Los que en él se sentaban siguieron la danza, y aun a riesgo de ser pesado, no omitiré la indicación de las que ejecutaron. El comienzo fue la marcha a saltos, que terminó con una pantomima muy graciosa, en que todos los saltarines hacían con la cara gestos muy semejantes a los del conejo cuando come. En este extremo ninguno igualaba al jefe, que es el inventor del juego, y por esta razón se llama Sungo, que quiere decir «conejo».

Noté que de todas las figuras ésta era la que más agradaba al rey, quien retrasó el silbido reglamentario y tuvo a los ejecutantes cerca de media hora moviendo la boca, la nariz y las orejas. En todos los pueblos hay un animal que simboliza la astucia: en Asia, el chacal; en Europa, la zorra. En Maya no hay zorras ni chacales, y el instinto popular cifra todos los rasgos de la astucia en el conejo, cuyo fruncimiento constante de hocico, contrastando con la impasibilidad de su mirada y la posición expectante de sus orejas, ofrece cierto aire de picardía, que nosotros los psicólogos europeos no hemos advertido. Un artista como Sungo, haciendo la figura del conejo revela más graciosa malicia y zahiere con más refinada intención, que la cantante parisiense más procaz o el orador parlamentario más maestro en el arte de las reticencias.

Cuando el cabezudo Quiganza tuvo a bien darse por satisfecho, el malicioso Sungo inició un baile del corte de nuestros tangos cubanos, con el que se mezclaban gritos feroces en los que creí notar la alegría salvaje de los cantos de triunfo. Después siguió un cuadro de natación en el que muchos cayeron en falta, pues había que poner el cuerpo horizontal, sostenerse sobre una sola pierna, como las grullas, y mover la otra pierna y los brazos como cuando se nada. Veintiséis uagangas quedaron excluidos en esta suerte y tuvieron que abandonar el local; de donde yo deduje que acaso estas ceremonias equivaldrían a nuestros complicados procedimientos electorales y servirían para aquilatar el mérito de los candidatos y excluir a los que no fuesen dignos de tomar parte en las deliberaciones.
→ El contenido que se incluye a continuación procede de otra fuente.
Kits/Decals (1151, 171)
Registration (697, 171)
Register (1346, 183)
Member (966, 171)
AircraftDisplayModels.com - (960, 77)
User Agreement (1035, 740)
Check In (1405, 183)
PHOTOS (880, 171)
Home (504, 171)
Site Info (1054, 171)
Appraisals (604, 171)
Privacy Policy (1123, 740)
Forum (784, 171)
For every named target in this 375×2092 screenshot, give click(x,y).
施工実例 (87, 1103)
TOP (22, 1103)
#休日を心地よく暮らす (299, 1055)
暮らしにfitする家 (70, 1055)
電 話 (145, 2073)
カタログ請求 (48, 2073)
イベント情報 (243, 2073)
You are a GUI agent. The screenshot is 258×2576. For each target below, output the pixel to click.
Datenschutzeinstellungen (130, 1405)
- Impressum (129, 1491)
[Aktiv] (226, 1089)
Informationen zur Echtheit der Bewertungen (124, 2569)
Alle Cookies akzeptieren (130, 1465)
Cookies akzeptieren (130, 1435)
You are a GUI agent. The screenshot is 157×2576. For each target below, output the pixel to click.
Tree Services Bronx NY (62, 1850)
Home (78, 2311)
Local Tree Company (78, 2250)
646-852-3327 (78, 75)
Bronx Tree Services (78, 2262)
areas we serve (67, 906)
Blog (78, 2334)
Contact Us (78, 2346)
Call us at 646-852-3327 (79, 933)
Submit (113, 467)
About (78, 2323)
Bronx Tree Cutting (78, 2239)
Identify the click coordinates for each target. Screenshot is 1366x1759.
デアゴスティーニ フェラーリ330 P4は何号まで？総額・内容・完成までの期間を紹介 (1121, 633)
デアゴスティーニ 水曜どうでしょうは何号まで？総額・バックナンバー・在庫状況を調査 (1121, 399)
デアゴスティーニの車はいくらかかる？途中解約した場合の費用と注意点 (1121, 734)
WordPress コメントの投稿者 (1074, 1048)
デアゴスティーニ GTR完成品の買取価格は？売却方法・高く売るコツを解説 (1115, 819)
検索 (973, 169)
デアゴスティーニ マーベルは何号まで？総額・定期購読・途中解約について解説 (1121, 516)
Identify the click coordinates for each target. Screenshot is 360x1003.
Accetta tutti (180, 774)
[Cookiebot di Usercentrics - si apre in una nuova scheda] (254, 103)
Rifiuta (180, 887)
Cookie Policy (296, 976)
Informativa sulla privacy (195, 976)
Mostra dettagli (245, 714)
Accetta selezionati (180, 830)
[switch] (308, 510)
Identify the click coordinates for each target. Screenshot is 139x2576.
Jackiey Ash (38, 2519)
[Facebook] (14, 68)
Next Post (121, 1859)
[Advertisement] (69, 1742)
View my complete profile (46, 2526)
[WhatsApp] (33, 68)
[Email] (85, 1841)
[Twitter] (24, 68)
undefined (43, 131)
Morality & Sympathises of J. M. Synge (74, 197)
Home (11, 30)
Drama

Ello fue que, cuando sólo quedaron los que habían imitado con exactitud los ejercicios, danzas, gestos y gritos de alguno de los tres directores, todos se levantaron, y confundidos en un solo grupo se dirigieron hacia la puerta principal, dando saltos y con los brazos extendidos y las manos colgantes a la manera de los osos. Así fueron hasta la plaza, mientras Quiganza, el príncipe y yo, nos, quedábamos en el dintel presenciando el nuevo espectáculo.

Todos los ciudadanos en masa habían acudido frente al palacio, y cuando salieron de él los uagangas, la danza se generalizó. Era maravilla ver cómo un gesto, un salto, una zapateta, un chillido, corrían de cara en cara, de cuerpo en cuerpo, de boca en boca, de tal suerte que, siendo miles los danzantes que allí estaban, parecían sólo tres, Mato, Menu y Sungo, cuyas figuras se reflejaran en mágica combinación de impalpables espejos y se multiplicaran de una manera prodigiosa.

Jamás en mis viajes por Europa, en los que siempre procuré profundizar cuanto mis alcances me permitían sobre el carácter y las costumbres, las virtudes y los vicios de la sociedad, había yo presenciado nada comparable a esta diversión. Y no estaría de más que la presenciaran muchos censores de mala voluntad, que todo lo que no es europeo lo encuentran detestable y que afirman con error patente que en Europa están los únicos centros de producción del «servum pecus», tan útil para la vida ordenada y próspera de las naciones.

La fiesta se prolongó hasta la puesta del sol; pero antes el cabezudo Quiganza, al que seguimos el príncipe y yo y una pequeña escolta, se dirigió a su palacio, en cuyos umbrales obtuve permiso para retirarme a descansar. El príncipe, que se me había mostrado muy solícito, me acompañó hasta mi morada, que estaba muy cerca de la del rey.